*Brief A*:
Answer these from the rs21 submission below, marking each answer (i), (ii), (iii) on its own line:
(i) At which festival is rs21 taking part as a partner organisation?
(ii) Which benefit policy does the submission say the Labour Party under Keir Starmer has upheld?
(iii) Who does the submission blame for rents and bills skyrocketing?
*Brief B*: List every process that the rs21 submission below says is hollowing out our collective experience of society.

*Excerpted passage*:
Revolutionary Socialism in the 21st Century
 
Revolutionary
Socialism in the
21st Century

Fight for a new mass socialist politics

rs21

rs21 is taking part in The World Transformed festival this year as a partner organisation. There will be three assemblies at the festival on conjuncture, strategy and organisation. In this submission for the assembly, we argue a way forward for mass ecosocialist and anti-imperialist politics.

CONJUNCTURE AND ANALYSIS: REACTION AND REPRESSION

Capitalism has always been a brutal and violent system, but it is clear we are entering a phase of history where the pretence that it could be anything else is disappearing. The Labour Party under Keir Starmer is cutting welfare to invest in warfare. It has upheld the two-child benefit cap, launched attacks on migrants, trans and disabled people, and is complicit in Israel’s genocidal assault on the Palestinian people while repressing activists at home. 

Far-right forces are on the rise globally and taking state power. Reform is leading in the polls and will likely be kingmakers at the next election, while the far-right street movement grows in strength, turning out unprecedented numbers from London to small towns. Anti-migrant policies are becoming more extreme and violent, with the far right acting in lockstep with state violence and mobilising around a moral panic that casts asylum seekers as a threat to communities, women and children. The attacks on migrants are part of the same reactionary backlash that fuels anti-feminist politics including surging transphobia. The argument that we should treat transphobia or anti-migrant politics as secondary issues and ‘focus on what unites us not what divides us’ misses that these issues are about freedom for the whole class. The working class is already internally stratified along lines of nationality, race, disability, sexuality and more. Our job as socialists is to build unity and solidarity across the diversity of the class, not to wish away the difference that exists within it. Capitalist exploitation and oppression reinforce each other.

The long arc of (dis)organised abandonment of sections of the working class in Britain, in spatially and socially uneven ways, is a key factor underpinning contemporary shifts to the right. Deindustrialisation, privatisation, austerity and precarity in a stagnating economy is hollowing out our collective experience of society and putting immense pressure on our lives. Rents and bills are skyrocketing due to profiteering landlords and corporations, while the benefits system becomes more and more punitive.

*Source excerpt*:
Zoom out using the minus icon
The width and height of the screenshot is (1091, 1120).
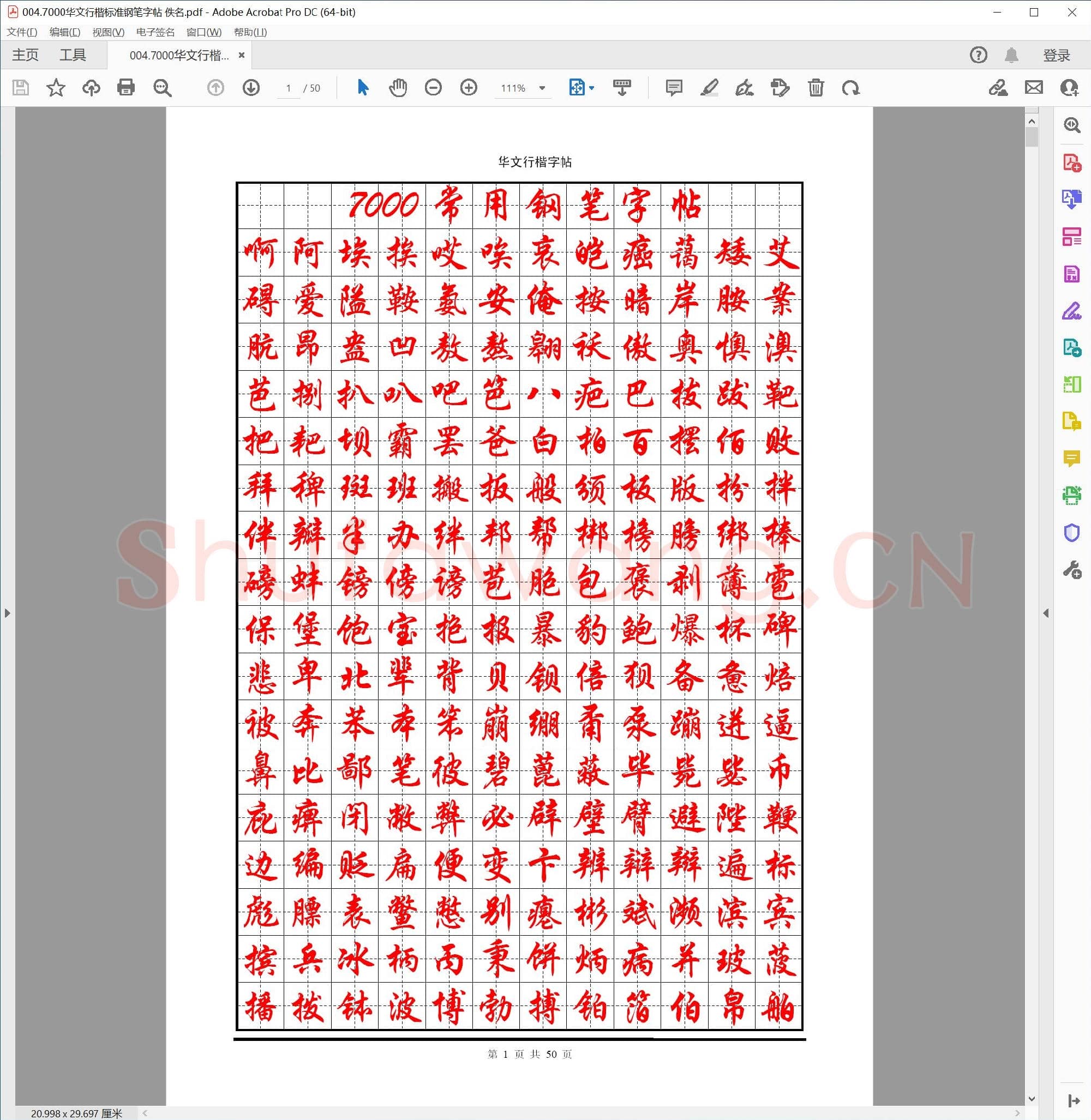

*Written solution A*:
(i) The World Transformed festival
(ii) The two-child benefit cap
(iii) Profiteering landlords and corporations

*Written solution B*:
Deindustrialisation
Privatisation
Austerity
Precarity